*Exercise instructions*. For the listing below, output exactly the lines from the line with "Aristotle (404, 1424)" up to and including the line with "Accesorios ventilación (63, 1295)", and no other lines.

*Given records*.
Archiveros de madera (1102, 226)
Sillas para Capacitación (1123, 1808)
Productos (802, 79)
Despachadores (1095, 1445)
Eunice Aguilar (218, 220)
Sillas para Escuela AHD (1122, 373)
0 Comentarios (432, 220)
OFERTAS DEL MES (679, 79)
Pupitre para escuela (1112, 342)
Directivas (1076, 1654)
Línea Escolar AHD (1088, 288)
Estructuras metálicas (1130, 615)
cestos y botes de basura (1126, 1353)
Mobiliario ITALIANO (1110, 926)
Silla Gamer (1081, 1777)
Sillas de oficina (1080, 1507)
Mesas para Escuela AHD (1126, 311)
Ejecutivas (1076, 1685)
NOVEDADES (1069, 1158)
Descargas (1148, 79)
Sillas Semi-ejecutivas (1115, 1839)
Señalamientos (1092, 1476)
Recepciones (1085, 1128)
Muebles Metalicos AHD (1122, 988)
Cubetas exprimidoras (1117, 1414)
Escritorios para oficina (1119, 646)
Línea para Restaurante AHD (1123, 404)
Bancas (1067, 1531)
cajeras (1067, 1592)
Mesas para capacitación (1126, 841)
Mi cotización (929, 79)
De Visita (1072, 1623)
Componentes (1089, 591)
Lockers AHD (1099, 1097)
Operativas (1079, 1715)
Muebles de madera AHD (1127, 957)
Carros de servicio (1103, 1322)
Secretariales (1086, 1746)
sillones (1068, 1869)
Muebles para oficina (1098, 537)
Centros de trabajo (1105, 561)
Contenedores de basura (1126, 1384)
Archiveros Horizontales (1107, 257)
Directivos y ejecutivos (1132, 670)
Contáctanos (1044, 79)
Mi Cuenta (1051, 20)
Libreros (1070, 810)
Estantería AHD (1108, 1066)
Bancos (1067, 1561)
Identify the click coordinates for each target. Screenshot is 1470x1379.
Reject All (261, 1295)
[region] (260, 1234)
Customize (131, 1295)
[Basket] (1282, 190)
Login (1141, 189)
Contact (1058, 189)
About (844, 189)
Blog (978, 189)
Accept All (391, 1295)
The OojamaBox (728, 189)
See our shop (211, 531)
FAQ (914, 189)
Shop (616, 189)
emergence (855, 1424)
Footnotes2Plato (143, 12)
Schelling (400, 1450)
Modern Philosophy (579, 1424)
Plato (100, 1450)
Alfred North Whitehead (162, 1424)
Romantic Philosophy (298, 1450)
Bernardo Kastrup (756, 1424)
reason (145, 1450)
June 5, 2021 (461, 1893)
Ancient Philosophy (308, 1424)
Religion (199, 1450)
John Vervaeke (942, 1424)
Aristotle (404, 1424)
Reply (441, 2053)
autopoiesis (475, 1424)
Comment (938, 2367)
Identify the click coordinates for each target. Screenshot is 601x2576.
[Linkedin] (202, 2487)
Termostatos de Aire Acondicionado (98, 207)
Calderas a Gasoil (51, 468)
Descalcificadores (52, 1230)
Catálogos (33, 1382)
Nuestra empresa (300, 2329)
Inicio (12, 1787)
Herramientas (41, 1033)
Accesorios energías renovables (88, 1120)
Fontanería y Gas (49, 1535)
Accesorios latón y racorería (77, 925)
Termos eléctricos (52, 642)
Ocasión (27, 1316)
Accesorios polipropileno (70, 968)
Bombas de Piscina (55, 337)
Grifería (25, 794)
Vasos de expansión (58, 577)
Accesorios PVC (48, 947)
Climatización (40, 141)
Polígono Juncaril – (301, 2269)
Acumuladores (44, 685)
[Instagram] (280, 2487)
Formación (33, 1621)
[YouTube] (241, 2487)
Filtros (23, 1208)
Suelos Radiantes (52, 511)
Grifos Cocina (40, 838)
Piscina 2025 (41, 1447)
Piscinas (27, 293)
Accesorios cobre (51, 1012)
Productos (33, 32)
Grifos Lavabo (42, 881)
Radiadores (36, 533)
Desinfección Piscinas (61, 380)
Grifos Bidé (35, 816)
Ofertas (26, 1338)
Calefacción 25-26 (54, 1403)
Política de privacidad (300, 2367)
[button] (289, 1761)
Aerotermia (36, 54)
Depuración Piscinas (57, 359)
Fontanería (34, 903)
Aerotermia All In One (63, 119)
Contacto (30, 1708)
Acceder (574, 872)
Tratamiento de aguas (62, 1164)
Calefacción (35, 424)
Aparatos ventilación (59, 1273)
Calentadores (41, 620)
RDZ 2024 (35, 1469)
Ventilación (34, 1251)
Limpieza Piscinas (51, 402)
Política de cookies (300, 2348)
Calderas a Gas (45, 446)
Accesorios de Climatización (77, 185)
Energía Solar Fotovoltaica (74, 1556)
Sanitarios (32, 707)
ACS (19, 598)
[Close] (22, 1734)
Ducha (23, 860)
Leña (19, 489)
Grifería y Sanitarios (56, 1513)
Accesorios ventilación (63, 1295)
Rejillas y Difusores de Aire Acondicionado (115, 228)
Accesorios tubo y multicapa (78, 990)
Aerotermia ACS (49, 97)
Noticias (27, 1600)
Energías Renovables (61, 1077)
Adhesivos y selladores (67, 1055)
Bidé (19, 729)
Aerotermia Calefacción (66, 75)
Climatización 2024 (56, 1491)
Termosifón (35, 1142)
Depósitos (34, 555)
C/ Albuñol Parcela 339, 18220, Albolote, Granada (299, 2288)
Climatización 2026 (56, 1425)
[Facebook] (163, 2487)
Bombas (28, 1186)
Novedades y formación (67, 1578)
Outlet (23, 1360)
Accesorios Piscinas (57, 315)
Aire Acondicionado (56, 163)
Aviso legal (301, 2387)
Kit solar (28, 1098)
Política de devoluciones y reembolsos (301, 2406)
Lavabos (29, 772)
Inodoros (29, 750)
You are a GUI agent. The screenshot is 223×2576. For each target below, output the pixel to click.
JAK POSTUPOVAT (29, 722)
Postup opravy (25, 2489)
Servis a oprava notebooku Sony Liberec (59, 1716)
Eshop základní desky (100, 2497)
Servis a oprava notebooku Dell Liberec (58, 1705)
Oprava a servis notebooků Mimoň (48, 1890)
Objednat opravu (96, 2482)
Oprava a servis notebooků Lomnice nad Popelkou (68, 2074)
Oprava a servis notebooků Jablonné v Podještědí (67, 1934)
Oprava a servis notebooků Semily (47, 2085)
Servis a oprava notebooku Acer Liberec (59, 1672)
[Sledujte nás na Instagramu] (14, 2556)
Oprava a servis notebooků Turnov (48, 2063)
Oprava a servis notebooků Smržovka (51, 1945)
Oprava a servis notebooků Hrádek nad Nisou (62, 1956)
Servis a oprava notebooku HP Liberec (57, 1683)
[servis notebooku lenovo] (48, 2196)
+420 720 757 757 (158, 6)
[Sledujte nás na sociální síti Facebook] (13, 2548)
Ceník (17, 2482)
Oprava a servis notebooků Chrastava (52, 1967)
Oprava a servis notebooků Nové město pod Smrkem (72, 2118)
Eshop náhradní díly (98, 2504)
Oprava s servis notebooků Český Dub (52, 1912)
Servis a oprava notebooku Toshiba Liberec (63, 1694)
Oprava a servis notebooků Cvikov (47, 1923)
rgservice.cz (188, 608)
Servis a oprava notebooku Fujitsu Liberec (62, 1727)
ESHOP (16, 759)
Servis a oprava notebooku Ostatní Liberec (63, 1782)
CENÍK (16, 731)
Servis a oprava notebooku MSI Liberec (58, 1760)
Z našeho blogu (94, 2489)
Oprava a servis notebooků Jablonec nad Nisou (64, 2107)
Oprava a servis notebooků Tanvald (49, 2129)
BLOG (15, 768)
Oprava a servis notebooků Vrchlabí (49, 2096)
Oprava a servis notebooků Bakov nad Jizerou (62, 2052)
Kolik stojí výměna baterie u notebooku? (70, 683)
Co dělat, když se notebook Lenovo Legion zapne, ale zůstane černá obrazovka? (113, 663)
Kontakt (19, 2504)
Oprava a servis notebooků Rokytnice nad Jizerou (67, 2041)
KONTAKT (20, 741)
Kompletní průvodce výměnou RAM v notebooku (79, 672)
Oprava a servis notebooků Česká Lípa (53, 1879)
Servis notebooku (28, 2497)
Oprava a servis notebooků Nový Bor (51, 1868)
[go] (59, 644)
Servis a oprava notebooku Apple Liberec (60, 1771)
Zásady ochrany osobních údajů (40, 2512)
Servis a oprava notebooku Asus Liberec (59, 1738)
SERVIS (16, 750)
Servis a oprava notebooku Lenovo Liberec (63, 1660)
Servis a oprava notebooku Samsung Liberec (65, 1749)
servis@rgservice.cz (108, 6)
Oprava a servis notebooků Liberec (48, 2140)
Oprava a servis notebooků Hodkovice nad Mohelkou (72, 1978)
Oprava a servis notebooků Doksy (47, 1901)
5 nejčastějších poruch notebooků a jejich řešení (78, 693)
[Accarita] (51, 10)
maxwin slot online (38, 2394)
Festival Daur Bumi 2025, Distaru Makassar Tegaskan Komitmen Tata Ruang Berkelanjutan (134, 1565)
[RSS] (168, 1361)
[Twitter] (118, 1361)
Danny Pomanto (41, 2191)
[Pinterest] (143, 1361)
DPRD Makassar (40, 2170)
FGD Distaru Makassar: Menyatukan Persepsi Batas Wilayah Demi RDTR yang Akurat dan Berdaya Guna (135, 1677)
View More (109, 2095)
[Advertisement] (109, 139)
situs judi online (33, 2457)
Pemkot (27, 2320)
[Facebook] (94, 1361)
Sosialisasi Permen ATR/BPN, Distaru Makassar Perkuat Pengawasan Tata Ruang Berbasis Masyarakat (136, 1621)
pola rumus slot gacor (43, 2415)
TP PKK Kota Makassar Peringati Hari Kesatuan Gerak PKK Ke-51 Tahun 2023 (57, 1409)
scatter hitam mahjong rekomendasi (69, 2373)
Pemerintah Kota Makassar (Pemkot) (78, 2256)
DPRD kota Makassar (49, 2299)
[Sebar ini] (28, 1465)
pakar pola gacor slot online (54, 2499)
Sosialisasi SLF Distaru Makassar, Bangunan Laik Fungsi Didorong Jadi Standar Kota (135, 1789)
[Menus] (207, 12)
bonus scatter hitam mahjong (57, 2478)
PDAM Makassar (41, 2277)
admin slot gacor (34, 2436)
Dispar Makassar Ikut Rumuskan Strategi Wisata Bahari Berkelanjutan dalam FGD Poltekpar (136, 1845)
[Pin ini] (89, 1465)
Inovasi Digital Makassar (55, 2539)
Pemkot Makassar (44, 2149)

*Output of the task*.
Aristotle (404, 1424)
Reply (441, 2053)
autopoiesis (475, 1424)
Comment (938, 2367)
Identify the click coordinates for each target. Screenshot is 601x2576.
[Linkedin] (202, 2487)
Termostatos de Aire Acondicionado (98, 207)
Calderas a Gasoil (51, 468)
Descalcificadores (52, 1230)
Catálogos (33, 1382)
Nuestra empresa (300, 2329)
Inicio (12, 1787)
Herramientas (41, 1033)
Accesorios energías renovables (88, 1120)
Fontanería y Gas (49, 1535)
Accesorios latón y racorería (77, 925)
Termos eléctricos (52, 642)
Ocasión (27, 1316)
Accesorios polipropileno (70, 968)
Bombas de Piscina (55, 337)
Grifería (25, 794)
Vasos de expansión (58, 577)
Accesorios PVC (48, 947)
Climatización (40, 141)
Polígono Juncaril – (301, 2269)
Acumuladores (44, 685)
[Instagram] (280, 2487)
Formación (33, 1621)
[YouTube] (241, 2487)
Filtros (23, 1208)
Suelos Radiantes (52, 511)
Grifos Cocina (40, 838)
Piscina 2025 (41, 1447)
Piscinas (27, 293)
Accesorios cobre (51, 1012)
Productos (33, 32)
Grifos Lavabo (42, 881)
Radiadores (36, 533)
Desinfección Piscinas (61, 380)
Grifos Bidé (35, 816)
Ofertas (26, 1338)
Calefacción 25-26 (54, 1403)
Política de privacidad (300, 2367)
[button] (289, 1761)
Aerotermia (36, 54)
Depuración Piscinas (57, 359)
Fontanería (34, 903)
Aerotermia All In One (63, 119)
Contacto (30, 1708)
Acceder (574, 872)
Tratamiento de aguas (62, 1164)
Calefacción (35, 424)
Aparatos ventilación (59, 1273)
Calentadores (41, 620)
RDZ 2024 (35, 1469)
Ventilación (34, 1251)
Limpieza Piscinas (51, 402)
Política de cookies (300, 2348)
Calderas a Gas (45, 446)
Accesorios de Climatización (77, 185)
Energía Solar Fotovoltaica (74, 1556)
Sanitarios (32, 707)
ACS (19, 598)
[Close] (22, 1734)
Ducha (23, 860)
Leña (19, 489)
Grifería y Sanitarios (56, 1513)
Accesorios ventilación (63, 1295)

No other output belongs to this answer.